Friday, 12 February 2016

Mary Whitehouse v The Counterculture

The decade between the mid sixties and mid seventies was a time of considerable social change in Britain. At the beginning of this period British institutions were controlled by a conservative establishment, based on traditional morality infused by our Christian heritage. This came under attack from a coterie of political radicals who came to be labelled as the counterculture. Their agenda would gradually morph into the dominant social and cultural mindset of the present day known as political correctness. The strongest voice defending the values of the old conservative outlook was a Midlands schoolteacher Mary Whitehouse, who sprang to national prominence through her clean up TV campaign. The culture clash which ensued would determine what made Britain the society it is today.

Mary Whitehouse was a vociferous opponent of what she termed permissiveness, which promoted sexual relations outside marriage as a normal recreational activity. She was also concerned about the increased use of bad or suggestive language on TV, depictions of gratuitous violence, the increased availability of pornography, abortion, divorce, the 'gay liberation' movement, nudity, blasphemy and the spread of atheism. Her views were underpinned by her strong Christian faith and values, which she assumed were shared by the vast majority of the British public. In the early 1960s that was not an unreasonable assumption, but by the mid 1970s her views were becoming marginalised and outmoded, as she became the butt of ridicule from an increasingly self confident freewheeling counterculture whose values were beginning to permeate the political elite.

The counterculture specifically rejected the traditional commitment to chastity before marriage and fidelity within it that was the prevailing ethos within British society during the 1950s. They promoted campaigns to give equal rights to homosexuals and lesbians and supported the fledgling women's liberation movement. They adopted an 'if it feels good do it' attitude to life and enjoyed illegal recreational drugs. They were highly idealistic, opposed the Vietnam War, and treated with disdain the materialism and acquisitiveness of 'straight' society. They considered that mainstream religion appeared to be more concerned with spreading self righteous censoriousness, and a conservative cultural conformity, rather than promoting high spiritual ideals. Their culture was reflected in the new wave of psychedelic rock music, and by revolutionary changes in fashion featuring long hair and colourful clothes for men, and mini-skirts for women. The hippie and the 'dolly bird' became the symbols of this new generation of 'let it all hang out' radical bohemians, seeking a new utopia of peace and love.

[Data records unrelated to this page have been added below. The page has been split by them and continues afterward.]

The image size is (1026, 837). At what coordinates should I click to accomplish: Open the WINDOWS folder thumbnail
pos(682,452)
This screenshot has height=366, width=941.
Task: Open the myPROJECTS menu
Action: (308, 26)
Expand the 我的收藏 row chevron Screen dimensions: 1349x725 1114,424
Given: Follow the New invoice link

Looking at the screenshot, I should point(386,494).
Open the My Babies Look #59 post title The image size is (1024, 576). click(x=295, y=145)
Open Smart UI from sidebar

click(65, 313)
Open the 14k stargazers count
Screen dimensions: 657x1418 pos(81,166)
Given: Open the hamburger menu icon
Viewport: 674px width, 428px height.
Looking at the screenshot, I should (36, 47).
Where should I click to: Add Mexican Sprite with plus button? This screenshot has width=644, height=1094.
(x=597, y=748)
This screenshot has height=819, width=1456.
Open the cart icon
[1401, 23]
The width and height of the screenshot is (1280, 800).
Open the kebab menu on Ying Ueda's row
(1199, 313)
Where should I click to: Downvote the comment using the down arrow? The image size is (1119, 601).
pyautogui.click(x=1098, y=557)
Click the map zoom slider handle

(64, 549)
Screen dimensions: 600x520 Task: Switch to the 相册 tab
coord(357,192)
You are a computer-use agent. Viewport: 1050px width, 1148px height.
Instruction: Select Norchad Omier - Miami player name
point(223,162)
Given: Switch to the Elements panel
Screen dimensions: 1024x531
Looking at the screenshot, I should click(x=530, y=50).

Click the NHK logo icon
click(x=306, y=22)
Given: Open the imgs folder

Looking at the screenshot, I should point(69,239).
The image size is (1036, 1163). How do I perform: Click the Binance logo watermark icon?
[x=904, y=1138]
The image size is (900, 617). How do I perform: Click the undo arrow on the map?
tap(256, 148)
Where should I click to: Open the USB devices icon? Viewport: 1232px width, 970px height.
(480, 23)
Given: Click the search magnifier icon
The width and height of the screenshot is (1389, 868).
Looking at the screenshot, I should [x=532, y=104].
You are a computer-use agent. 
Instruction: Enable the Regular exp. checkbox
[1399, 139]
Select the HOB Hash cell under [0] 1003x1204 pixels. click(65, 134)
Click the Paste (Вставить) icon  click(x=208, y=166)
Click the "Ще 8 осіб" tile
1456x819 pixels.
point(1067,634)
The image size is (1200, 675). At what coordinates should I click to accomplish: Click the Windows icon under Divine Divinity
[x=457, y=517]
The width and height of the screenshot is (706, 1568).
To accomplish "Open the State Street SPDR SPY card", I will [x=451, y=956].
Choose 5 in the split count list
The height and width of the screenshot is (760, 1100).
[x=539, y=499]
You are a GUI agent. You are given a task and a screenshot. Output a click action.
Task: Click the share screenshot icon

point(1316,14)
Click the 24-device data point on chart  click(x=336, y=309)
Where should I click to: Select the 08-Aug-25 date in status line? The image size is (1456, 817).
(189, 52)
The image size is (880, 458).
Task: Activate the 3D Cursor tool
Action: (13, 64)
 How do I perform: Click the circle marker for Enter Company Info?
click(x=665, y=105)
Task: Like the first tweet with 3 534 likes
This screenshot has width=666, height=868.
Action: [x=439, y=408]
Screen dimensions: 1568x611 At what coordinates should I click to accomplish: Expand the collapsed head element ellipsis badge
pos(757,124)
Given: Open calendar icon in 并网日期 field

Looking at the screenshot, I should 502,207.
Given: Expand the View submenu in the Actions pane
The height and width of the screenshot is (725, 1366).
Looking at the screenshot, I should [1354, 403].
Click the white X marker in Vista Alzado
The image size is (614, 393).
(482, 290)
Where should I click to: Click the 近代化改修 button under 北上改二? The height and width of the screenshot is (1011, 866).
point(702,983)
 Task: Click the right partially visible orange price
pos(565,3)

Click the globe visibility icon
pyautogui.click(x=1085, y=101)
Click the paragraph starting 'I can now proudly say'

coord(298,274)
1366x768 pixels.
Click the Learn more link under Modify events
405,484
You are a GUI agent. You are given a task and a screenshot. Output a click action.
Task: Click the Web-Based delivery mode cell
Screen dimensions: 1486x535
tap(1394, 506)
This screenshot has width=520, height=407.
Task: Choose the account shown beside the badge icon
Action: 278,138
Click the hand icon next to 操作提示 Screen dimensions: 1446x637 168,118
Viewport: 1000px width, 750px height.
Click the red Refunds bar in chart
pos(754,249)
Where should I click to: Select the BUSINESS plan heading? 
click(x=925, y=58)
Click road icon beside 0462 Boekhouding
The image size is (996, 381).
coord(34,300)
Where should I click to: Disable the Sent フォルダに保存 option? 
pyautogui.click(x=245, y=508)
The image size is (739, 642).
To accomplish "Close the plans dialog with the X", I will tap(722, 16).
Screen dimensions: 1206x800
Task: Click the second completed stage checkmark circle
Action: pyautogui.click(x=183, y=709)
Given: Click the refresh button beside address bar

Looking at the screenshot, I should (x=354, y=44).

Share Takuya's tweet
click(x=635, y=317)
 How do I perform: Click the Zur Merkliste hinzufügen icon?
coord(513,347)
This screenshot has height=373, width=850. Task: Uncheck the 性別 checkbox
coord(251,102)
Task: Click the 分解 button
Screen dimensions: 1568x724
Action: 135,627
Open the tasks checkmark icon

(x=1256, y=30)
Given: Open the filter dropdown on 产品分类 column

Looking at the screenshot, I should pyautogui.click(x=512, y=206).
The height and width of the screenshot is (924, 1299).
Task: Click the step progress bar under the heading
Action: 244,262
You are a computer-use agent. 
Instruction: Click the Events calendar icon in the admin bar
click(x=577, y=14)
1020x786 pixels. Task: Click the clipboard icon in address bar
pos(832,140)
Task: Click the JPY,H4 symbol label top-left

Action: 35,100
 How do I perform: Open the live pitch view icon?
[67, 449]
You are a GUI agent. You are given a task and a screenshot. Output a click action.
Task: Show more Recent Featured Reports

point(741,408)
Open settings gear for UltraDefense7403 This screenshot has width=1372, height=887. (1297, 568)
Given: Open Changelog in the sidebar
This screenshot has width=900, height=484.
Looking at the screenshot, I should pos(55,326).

Politically, the ideals of the counterculture were detested by the Conservative party and were treated with suspicion by the more working class elements of the Labour party. However, middle class supporters of the Labour and Liberal parties were more open to these new ideas and they became the foundation on which today's politically correct agenda was forged. In the 1960s the right were seen as the opponents of free speech, supporters of censorship and suspicious of change, whereas the left were considered to be the champions of modernity, openness, toleration, liberation, anti-authority and anti-puritanical, viewpoints that have proved difficult to dislodge. This ostensibly progressive outlook provided a cover in which the ideals of the bohemian freedom loving counterculture would gradually be hijacked by a combination of strident feminists, supporters of identity politics and promoters of the culture of victimhood, resulting in the oppressive, puritanical and meddling political correctness of today.